◆ **Exercise brief**
Below are the entries; set down each of them exactly.

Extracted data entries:
+ + +
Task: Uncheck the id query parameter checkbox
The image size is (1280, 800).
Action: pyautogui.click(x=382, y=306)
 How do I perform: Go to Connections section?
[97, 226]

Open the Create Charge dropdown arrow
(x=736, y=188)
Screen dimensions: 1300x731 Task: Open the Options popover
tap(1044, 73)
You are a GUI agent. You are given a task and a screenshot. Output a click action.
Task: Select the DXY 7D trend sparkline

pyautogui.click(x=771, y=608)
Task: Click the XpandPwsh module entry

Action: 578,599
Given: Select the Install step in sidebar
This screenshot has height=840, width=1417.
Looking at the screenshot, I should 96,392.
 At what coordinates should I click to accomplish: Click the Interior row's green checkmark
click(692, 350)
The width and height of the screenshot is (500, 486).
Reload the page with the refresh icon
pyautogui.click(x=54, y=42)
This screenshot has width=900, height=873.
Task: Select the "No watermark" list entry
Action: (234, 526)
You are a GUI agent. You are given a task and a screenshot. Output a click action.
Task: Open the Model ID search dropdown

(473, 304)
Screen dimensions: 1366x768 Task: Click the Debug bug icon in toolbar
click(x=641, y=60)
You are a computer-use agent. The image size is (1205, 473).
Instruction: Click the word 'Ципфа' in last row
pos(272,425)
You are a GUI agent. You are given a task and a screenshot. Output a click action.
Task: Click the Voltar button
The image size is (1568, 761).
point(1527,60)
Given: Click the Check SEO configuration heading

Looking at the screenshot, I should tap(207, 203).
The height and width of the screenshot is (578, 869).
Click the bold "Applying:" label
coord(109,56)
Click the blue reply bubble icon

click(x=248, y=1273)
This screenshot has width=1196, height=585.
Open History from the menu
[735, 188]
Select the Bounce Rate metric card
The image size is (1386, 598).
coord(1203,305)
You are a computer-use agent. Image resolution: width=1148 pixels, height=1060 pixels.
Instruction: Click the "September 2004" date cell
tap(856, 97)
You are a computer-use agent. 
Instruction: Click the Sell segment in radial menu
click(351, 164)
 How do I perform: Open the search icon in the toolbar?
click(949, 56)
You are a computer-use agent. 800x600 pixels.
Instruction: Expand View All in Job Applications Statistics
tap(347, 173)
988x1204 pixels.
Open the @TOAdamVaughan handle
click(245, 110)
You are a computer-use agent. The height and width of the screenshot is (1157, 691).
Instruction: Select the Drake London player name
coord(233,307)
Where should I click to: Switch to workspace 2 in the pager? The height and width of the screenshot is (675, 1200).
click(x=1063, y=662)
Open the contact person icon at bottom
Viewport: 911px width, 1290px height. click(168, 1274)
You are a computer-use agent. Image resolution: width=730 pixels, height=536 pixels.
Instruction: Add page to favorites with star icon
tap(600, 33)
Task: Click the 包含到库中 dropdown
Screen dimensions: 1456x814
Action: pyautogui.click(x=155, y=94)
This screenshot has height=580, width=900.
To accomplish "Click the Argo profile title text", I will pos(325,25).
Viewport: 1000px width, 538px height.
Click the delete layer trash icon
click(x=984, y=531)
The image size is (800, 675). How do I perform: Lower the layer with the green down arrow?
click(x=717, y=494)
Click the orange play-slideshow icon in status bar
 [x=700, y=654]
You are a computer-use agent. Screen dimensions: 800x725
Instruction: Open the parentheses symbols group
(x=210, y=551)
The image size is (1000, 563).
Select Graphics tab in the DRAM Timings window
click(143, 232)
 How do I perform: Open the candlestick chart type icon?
+ + +
◆ **Written answer**
Task: Uncheck the id query parameter checkbox
The image size is (1280, 800).
Action: pyautogui.click(x=382, y=306)
 How do I perform: Go to Connections section?
[97, 226]

Open the Create Charge dropdown arrow
(x=736, y=188)
Screen dimensions: 1300x731 Task: Open the Options popover
tap(1044, 73)
You are a GUI agent. You are given a task and a screenshot. Output a click action.
Task: Select the DXY 7D trend sparkline

pyautogui.click(x=771, y=608)
Task: Click the XpandPwsh module entry

Action: 578,599
Given: Select the Install step in sidebar
This screenshot has height=840, width=1417.
Looking at the screenshot, I should 96,392.
 At what coordinates should I click to accomplish: Click the Interior row's green checkmark
click(692, 350)
The width and height of the screenshot is (500, 486).
Reload the page with the refresh icon
pyautogui.click(x=54, y=42)
This screenshot has width=900, height=873.
Task: Select the "No watermark" list entry
Action: (234, 526)
You are a GUI agent. You are given a task and a screenshot. Output a click action.
Task: Open the Model ID search dropdown

(473, 304)
Screen dimensions: 1366x768 Task: Click the Debug bug icon in toolbar
click(x=641, y=60)
You are a computer-use agent. The image size is (1205, 473).
Instruction: Click the word 'Ципфа' in last row
pos(272,425)
You are a GUI agent. You are given a task and a screenshot. Output a click action.
Task: Click the Voltar button
The image size is (1568, 761).
point(1527,60)
Given: Click the Check SEO configuration heading

Looking at the screenshot, I should tap(207, 203).
The height and width of the screenshot is (578, 869).
Click the bold "Applying:" label
coord(109,56)
Click the blue reply bubble icon

click(x=248, y=1273)
This screenshot has width=1196, height=585.
Open History from the menu
[735, 188]
Select the Bounce Rate metric card
The image size is (1386, 598).
coord(1203,305)
You are a computer-use agent. Image resolution: width=1148 pixels, height=1060 pixels.
Instruction: Click the "September 2004" date cell
tap(856, 97)
You are a computer-use agent. 
Instruction: Click the Sell segment in radial menu
click(351, 164)
 How do I perform: Open the search icon in the toolbar?
click(949, 56)
You are a computer-use agent. 800x600 pixels.
Instruction: Expand View All in Job Applications Statistics
tap(347, 173)
988x1204 pixels.
Open the @TOAdamVaughan handle
click(245, 110)
You are a computer-use agent. The height and width of the screenshot is (1157, 691).
Instruction: Select the Drake London player name
coord(233,307)
Where should I click to: Switch to workspace 2 in the pager? The height and width of the screenshot is (675, 1200).
click(x=1063, y=662)
Open the contact person icon at bottom
Viewport: 911px width, 1290px height. click(168, 1274)
You are a computer-use agent. Image resolution: width=730 pixels, height=536 pixels.
Instruction: Add page to favorites with star icon
tap(600, 33)
Task: Click the 包含到库中 dropdown
Screen dimensions: 1456x814
Action: pyautogui.click(x=155, y=94)
This screenshot has height=580, width=900.
To accomplish "Click the Argo profile title text", I will pos(325,25).
Viewport: 1000px width, 538px height.
Click the delete layer trash icon
click(x=984, y=531)
The image size is (800, 675). How do I perform: Lower the layer with the green down arrow?
click(x=717, y=494)
Click the orange play-slideshow icon in status bar
 [x=700, y=654]
You are a computer-use agent. Screen dimensions: 800x725
Instruction: Open the parentheses symbols group
(x=210, y=551)
The image size is (1000, 563).
Select Graphics tab in the DRAM Timings window
click(143, 232)
 How do I perform: Open the candlestick chart type icon?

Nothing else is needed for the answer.